Cost of reader: €39 (£33)
Cost of transactions: 2.7% Supporters: Italian VCs
The UK’s Monitise launched its mPOS white-labelling service in Europe, Canada and parts of Asia in May this year. The company has a variety of live models that are chosen by its customers and the cost of each deployment depends on a variety of factors, not least of which is the size of market and type of solution. Monitise recently partnered with Blackberry to launch the BBM Money peer-to-peer payment service in Indonesia. O2 is currently offering a Monitise mPOS for £20 (plus VAT and 2.75 per cent per transaction) to Android and BlackBerry users.
Fees: Monitise does not set the transactional or devices fees – its customers build their own models
payleven is on offer in Brazil, a fast-growth smartphone market, along with the UK, Germany, the Netherlands, Italy and Poland. It would not disclose its usage figures, but went on sale in February 2013 with its Chip & PIN device that works via Bluetooth with an Android or iOS app. The German company launched in March last year and like Square in the US, has received the stamp of approval from Apple in the UK, where it is now on sale in retail stores.

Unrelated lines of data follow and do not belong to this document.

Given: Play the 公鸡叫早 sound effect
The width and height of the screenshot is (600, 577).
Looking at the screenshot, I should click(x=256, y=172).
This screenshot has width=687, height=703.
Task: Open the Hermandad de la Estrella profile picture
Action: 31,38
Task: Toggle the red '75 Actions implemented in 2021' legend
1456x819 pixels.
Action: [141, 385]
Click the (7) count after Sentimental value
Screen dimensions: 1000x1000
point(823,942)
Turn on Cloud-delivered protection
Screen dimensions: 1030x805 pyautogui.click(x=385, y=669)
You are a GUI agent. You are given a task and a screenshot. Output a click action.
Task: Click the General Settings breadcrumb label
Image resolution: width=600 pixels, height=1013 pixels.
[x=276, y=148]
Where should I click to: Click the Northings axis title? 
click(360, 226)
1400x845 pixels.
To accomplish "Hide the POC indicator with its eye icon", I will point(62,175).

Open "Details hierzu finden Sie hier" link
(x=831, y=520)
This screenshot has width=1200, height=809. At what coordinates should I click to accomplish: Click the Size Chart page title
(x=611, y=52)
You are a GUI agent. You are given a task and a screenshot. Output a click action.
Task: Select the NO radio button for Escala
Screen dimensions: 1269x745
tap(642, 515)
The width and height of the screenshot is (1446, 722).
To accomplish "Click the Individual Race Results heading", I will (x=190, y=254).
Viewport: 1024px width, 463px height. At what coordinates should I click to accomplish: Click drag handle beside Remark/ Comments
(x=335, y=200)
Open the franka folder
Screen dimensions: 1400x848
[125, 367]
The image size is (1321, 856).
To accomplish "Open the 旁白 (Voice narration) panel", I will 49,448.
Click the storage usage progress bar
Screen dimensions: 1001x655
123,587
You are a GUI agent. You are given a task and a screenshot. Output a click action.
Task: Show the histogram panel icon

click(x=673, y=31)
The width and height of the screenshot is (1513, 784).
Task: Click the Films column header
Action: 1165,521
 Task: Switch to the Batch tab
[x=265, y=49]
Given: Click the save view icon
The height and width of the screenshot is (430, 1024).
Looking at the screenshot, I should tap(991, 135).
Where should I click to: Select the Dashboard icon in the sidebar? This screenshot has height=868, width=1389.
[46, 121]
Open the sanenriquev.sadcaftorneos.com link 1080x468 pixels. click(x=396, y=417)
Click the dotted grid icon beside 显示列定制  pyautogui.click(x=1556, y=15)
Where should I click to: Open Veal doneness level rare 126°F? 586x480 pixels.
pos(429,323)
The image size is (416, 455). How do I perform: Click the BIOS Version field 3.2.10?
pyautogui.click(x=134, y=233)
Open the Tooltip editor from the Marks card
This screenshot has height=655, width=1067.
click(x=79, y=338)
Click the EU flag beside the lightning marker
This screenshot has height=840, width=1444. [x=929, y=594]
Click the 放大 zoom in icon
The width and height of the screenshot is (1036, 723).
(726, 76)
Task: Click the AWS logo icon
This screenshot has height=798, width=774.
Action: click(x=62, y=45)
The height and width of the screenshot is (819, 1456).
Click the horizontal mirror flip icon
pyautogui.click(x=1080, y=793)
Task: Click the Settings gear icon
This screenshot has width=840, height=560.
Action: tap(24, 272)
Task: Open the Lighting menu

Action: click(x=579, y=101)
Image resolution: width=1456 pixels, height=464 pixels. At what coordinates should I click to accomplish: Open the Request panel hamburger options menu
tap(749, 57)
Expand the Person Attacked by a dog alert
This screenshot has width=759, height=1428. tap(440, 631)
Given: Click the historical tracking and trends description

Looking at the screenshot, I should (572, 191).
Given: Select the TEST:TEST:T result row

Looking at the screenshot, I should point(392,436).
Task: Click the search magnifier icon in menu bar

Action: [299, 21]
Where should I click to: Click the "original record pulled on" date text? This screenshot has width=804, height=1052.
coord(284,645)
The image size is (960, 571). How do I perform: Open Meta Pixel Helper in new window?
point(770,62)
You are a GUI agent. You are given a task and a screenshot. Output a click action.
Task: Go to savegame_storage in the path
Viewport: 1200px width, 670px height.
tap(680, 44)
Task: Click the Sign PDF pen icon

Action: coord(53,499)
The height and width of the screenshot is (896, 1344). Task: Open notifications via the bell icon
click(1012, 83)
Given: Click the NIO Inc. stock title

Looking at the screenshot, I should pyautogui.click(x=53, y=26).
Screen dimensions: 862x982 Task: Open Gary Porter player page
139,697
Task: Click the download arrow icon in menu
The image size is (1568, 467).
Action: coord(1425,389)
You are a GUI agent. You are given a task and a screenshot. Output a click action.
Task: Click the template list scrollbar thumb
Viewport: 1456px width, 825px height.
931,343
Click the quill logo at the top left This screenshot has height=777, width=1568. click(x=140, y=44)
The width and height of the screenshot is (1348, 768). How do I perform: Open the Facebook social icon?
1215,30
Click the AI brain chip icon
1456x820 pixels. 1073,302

Cost of reader: £99 (was £49)
Cost of transactions: 2.75% plus £20 credit for payments Supporters: Apple
Although it will not disclose any usage figures, PayPal is among the legacy figures in this line up, and has accumulated 110m active online payments accounts since it launched in 1998. The free swipe/manual/Chip & PIN headphone jack reader and app system, PayPal Here, is ‘on its way’ to the UK this summer. It is already in use in the US, Canada, Australia, Japan and Hong Kong. The company has been accused in recent times of being slow and bureaucratic but it does have the most visibility among consumers.
Cost of reader: Free reader
Cost of transactions: 2.75% when you swipe a card / 3.5% plus $0.15 per transaction when you type in a card number (3.6% in Japan plus 40 Yen, increasing to 5 per cent for use of Here)
Supporters: Owned by Ebay. And the ‘PayPal Mafia’…
Square was founded by Twitter’s Jack Dorsey in 2009 and was first-to-market with its headphone jack and app solution, which launched first in the US. It is now on offer in Canada and Japan but they haven’t (yet) reconfigured the payments platform for use in the EU. Square currently has 4m users and has a variety of loyalty offers, including the Square Wallet and gift cards. Square recently announced that it would not allow its product to be used by gun sellers. Which is nice. Both Square and PayPal are going head-to-head with operator NTT Docomo in Japan.
Cost of reader: Free swipe reader
Cost of transactions: Pay 2.75% per swipe for all major credit cards (3.25% in Japan) or a flat monthly $275 Supporters: Twitter, used in Starbucks and sold in Apple’s US stores
SumUp is currently on offer in the most countries around the world: the UK, Belgium, France, Portugal, Russia, Ireland, Germany, Austria, Italy, Spain and the Netherlands. It would not comment on usage figures but launched in August 2012, giving it a fair head start over other European providers. It is currently only a chip and signature solution that attaches to the headphone jack, but a PIN reader is on the way.